§ Material provided
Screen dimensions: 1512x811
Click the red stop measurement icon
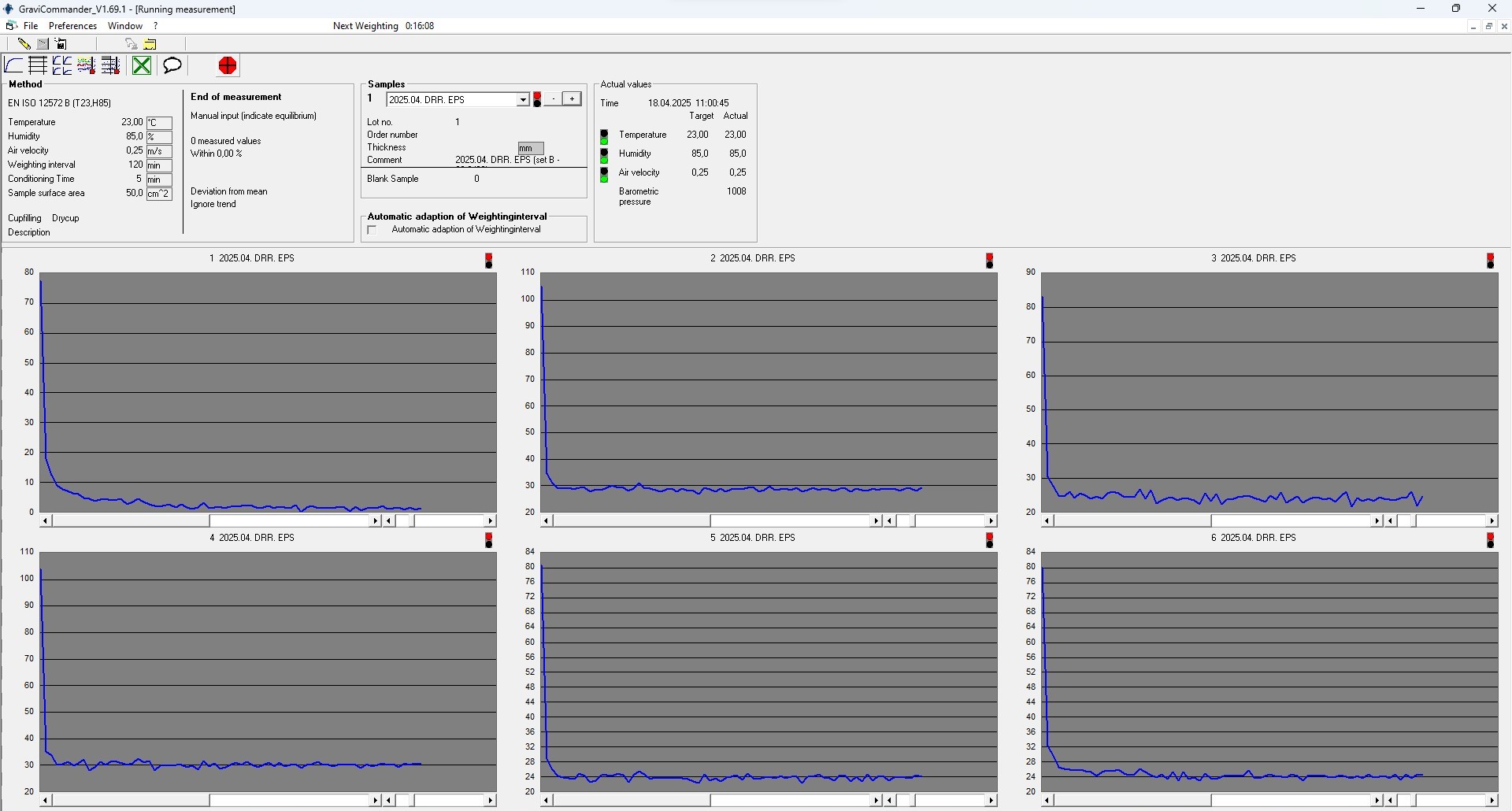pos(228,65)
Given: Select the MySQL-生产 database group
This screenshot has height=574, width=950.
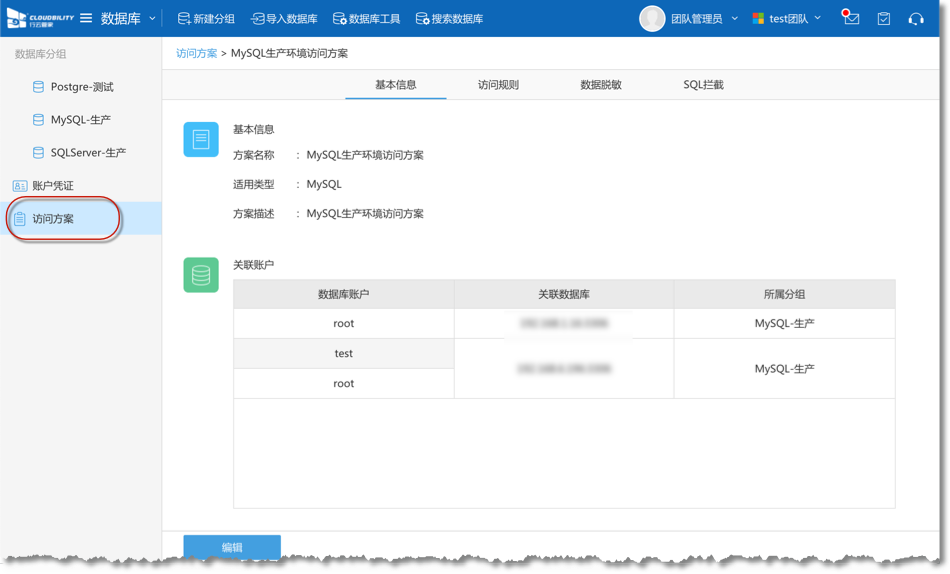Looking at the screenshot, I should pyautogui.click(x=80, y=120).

§ Exercise instructions
Write the lines above out again word for word, without the pictures.

§ The reply
Screen dimensions: 1512x811
Click the red stop measurement icon
pos(228,65)
Given: Select the MySQL-生产 database group
This screenshot has height=574, width=950.
Looking at the screenshot, I should pyautogui.click(x=80, y=120).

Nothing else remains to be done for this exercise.